I got home and tried to get on with this. This is where it got difficult. Patients don't ask for CT's. But I'm not bad at getting around red tape and managed to get a cancellation on 20 October. However, I started puking up again on my return from London. My surgeon wanted me back in hospital to be put on drips. I didn't want that so I have managed to force myself to not be sick. It's bile that is accumulating. I've learned to massage my stomach to help the bile go through and into my bag. My weight is dropping like a stone. I'm on liquid 'fortisips' and soup. I feel so weak but I have to get to London on 22 October. If I'm not strong enough to get there then I'm not strong enough for the operation. So I will get there. Will power is a marvellous thing. I'll take the pain killers and I'll put one foot forward. I have to eat and drink but it's painful to do so. I cannot wait until I can bite and chew something again but at the moment the cramps kick in not long after I have anything. I f***ing hate that Deliveroo advert where every takeaway comes out of a bag. I'm so dehydrated my palms are flaky. Never mind Deliveroo, I need to be able to drink water.

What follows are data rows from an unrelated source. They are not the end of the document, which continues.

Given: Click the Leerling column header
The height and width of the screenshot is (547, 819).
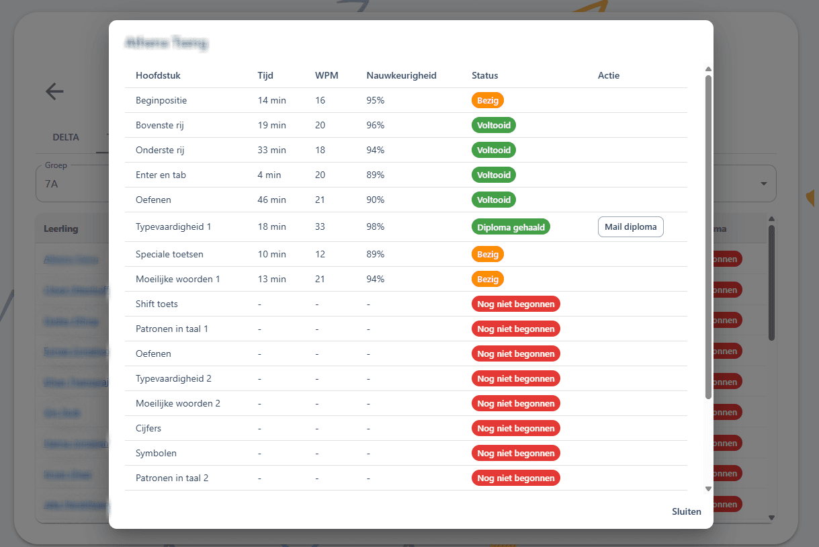Looking at the screenshot, I should point(61,228).
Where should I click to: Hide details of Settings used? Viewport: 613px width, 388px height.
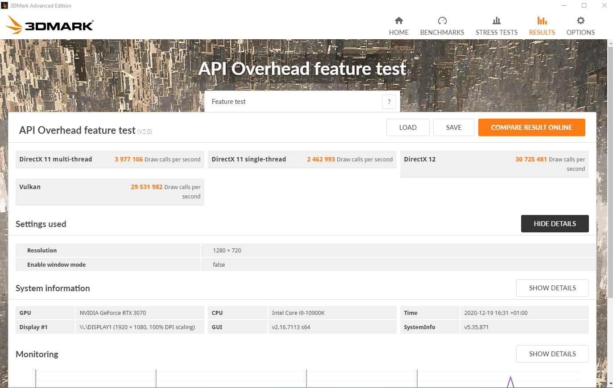pyautogui.click(x=555, y=224)
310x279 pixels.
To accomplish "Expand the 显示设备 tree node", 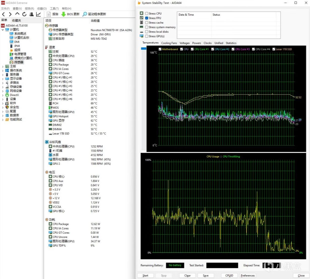I will click(x=3, y=79).
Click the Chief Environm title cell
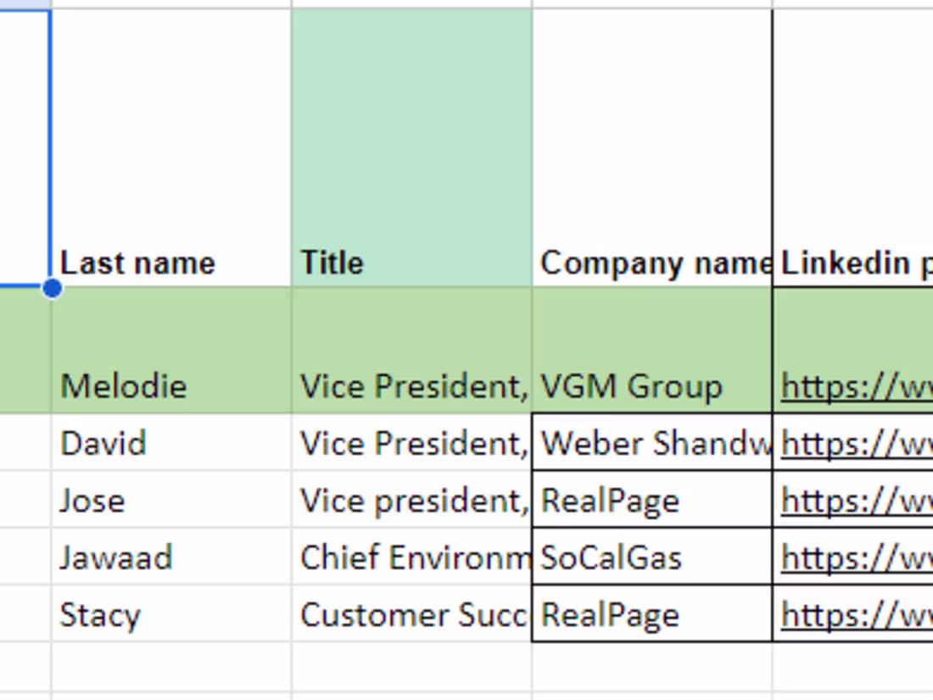This screenshot has width=933, height=700. (411, 557)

I have to get there. The only thing that can stop me is if this temporary fix I have heads south. If infection returns, I'm doomed. I can manage the pain. It's just pain. They want me in at 7.30 in the morning so it looks like I will have to head down the night before. They have subsidised accommodation that will do.

I have 10 days to go. Then I'll be in for at least 2 weeks. I have my head around it. I know what's in store. It will start in intensive care then each day there will be some tube, stent or exploding slippers removed. Then I will be able to get to the toilet unaided and then with the help of prayers I will have a shit. Once I can prove I can walk and shit they will let me out.

So I have a difficult month ahead of me but I am quite calm about it. I have to stay optimistic that it will happen. If it doesn't. Well I'll have to face that challenge then.

In the meantime I hope Roger doesn't shut this place down so please behave. I have no other place where an anonymous alias can pour out all sorts of stuff and receive so much support in return.

All the best

keep going @foggy just keep going.

if you want a lift to London on the 22nd or indeed anytime I’ll come and pick you up and drive you there (and back of course at a time & date to suit you).